Items from a dataset
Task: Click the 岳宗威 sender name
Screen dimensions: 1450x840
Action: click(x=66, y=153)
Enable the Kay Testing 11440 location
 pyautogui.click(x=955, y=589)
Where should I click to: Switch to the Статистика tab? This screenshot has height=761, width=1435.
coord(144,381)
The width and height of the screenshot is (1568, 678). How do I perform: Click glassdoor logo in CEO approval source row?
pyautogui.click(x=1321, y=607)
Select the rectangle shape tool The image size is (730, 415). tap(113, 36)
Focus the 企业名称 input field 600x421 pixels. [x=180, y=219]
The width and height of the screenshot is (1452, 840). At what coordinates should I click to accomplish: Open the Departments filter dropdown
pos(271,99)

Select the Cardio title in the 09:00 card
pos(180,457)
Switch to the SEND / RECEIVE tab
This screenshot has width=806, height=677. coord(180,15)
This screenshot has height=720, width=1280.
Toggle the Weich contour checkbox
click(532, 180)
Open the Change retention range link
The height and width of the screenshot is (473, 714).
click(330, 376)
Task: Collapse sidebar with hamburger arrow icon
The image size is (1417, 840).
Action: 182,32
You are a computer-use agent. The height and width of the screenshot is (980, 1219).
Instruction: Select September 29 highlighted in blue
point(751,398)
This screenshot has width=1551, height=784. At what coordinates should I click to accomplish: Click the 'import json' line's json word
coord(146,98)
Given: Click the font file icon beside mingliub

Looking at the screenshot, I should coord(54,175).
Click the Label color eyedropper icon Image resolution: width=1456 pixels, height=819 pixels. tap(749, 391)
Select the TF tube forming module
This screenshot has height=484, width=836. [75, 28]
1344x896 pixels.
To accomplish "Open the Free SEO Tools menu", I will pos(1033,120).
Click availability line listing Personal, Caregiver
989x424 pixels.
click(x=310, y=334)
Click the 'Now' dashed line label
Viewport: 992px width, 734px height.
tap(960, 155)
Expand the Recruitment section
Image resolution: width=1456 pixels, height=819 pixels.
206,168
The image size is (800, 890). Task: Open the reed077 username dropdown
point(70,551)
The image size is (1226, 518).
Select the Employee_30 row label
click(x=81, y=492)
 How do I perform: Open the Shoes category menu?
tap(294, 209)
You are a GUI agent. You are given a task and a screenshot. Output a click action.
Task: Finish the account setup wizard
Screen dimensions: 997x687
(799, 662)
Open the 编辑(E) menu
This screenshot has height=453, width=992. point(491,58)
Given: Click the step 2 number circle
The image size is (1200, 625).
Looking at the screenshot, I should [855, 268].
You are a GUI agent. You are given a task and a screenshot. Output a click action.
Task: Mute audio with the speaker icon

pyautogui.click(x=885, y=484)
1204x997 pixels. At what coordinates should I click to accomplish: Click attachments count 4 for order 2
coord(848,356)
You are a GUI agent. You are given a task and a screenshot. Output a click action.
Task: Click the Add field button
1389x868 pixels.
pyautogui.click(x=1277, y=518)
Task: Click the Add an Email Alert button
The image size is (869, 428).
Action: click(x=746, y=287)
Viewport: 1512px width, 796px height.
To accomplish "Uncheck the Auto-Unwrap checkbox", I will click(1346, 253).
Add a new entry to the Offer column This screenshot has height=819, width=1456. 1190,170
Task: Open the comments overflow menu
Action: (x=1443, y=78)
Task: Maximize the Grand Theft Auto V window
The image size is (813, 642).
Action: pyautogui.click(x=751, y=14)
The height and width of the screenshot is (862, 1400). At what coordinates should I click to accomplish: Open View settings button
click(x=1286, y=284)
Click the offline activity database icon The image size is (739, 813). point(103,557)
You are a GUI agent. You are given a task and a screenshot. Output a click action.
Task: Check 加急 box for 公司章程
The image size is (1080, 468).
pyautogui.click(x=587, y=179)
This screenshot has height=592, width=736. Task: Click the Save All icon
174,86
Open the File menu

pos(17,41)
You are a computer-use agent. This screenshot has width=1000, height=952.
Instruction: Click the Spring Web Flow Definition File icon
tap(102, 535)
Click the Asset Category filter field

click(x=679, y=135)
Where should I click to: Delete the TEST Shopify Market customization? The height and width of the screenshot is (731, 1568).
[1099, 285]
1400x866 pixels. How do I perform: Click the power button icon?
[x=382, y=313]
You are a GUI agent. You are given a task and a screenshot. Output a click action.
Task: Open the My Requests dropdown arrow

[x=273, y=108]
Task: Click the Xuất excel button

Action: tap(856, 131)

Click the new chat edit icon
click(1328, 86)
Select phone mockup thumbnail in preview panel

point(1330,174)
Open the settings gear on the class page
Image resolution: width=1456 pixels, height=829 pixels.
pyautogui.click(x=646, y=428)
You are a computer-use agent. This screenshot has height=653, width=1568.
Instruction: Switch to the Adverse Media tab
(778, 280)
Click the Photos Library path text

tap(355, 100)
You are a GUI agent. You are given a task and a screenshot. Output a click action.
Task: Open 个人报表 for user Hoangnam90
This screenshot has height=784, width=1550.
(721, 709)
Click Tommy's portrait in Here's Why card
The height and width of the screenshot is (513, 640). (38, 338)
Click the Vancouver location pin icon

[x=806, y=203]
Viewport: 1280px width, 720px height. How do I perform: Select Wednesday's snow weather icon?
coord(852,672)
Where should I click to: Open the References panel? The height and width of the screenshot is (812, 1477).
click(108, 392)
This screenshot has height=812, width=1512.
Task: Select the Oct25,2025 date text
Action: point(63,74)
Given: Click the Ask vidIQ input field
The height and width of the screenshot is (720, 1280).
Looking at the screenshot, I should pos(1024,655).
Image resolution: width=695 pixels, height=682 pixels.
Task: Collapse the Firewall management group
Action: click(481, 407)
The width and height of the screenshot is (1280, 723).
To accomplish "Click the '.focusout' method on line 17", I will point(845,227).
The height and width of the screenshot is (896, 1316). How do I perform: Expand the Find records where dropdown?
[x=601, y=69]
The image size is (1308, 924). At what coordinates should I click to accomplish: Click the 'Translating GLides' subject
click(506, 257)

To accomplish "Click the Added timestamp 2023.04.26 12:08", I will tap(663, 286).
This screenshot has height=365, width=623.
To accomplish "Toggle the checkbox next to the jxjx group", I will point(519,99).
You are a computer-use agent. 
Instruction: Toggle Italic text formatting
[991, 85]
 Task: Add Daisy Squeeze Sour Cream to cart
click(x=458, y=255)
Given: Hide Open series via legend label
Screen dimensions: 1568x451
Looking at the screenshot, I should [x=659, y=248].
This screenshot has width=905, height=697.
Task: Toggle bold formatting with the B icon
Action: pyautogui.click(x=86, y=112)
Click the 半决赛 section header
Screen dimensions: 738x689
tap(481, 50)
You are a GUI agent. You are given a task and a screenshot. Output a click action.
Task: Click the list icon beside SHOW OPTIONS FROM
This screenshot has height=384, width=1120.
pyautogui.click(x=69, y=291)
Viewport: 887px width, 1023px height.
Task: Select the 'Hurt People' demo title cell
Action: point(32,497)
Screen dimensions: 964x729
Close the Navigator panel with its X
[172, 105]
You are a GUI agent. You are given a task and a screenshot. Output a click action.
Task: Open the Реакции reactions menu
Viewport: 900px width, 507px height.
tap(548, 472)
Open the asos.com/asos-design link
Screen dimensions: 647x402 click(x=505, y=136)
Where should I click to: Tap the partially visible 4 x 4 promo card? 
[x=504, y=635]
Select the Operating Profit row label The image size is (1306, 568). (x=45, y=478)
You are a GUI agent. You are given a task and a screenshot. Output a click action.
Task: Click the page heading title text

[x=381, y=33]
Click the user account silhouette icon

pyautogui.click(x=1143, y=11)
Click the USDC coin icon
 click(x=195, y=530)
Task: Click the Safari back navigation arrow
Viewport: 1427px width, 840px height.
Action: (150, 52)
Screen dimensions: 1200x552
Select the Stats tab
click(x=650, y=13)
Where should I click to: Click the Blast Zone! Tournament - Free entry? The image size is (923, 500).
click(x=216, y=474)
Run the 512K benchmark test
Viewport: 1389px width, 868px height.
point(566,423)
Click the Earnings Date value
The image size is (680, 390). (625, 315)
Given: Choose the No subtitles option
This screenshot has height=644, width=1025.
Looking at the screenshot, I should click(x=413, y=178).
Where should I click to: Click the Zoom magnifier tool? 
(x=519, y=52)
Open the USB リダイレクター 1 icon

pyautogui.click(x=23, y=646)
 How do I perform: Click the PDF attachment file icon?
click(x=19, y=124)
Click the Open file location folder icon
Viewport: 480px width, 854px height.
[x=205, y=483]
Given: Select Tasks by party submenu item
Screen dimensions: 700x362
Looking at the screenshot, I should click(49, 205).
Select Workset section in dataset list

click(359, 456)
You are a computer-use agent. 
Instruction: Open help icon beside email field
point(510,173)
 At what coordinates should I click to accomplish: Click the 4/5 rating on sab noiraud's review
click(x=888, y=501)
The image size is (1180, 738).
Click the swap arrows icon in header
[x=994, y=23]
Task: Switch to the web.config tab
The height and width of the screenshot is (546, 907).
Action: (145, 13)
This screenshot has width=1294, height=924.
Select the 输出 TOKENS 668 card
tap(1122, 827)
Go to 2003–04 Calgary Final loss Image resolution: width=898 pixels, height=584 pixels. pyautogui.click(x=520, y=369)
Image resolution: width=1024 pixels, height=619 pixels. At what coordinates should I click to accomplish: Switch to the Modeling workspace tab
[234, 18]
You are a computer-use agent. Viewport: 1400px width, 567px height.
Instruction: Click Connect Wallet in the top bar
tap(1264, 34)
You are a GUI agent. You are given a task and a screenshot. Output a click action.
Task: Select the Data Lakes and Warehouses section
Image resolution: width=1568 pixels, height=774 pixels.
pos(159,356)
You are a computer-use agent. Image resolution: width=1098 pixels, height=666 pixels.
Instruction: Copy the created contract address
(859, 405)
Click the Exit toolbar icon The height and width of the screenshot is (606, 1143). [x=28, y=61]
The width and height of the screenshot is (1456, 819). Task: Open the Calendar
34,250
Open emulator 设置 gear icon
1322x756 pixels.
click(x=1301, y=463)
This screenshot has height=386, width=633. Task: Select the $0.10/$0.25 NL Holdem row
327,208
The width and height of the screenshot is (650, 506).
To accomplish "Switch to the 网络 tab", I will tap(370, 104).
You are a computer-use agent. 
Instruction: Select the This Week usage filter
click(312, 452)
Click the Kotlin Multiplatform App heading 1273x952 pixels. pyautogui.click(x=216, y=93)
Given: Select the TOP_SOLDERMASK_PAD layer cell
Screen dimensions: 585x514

> TASK
Copy out the lines of the items above, from the line with "Where should I click to: Open" to the line with "will tap(663, 286).", both included.

> WORKED SOLUTION
Where should I click to: Open the References panel? The height and width of the screenshot is (812, 1477).
click(108, 392)
This screenshot has height=812, width=1512.
Task: Select the Oct25,2025 date text
Action: point(63,74)
Given: Click the Ask vidIQ input field
The height and width of the screenshot is (720, 1280).
Looking at the screenshot, I should pos(1024,655).
Image resolution: width=695 pixels, height=682 pixels.
Task: Collapse the Firewall management group
Action: click(481, 407)
The width and height of the screenshot is (1280, 723).
To accomplish "Click the '.focusout' method on line 17", I will point(845,227).
The height and width of the screenshot is (896, 1316). How do I perform: Expand the Find records where dropdown?
[x=601, y=69]
The image size is (1308, 924). At what coordinates should I click to accomplish: Click the 'Translating GLides' subject
click(506, 257)

To accomplish "Click the Added timestamp 2023.04.26 12:08", I will tap(663, 286).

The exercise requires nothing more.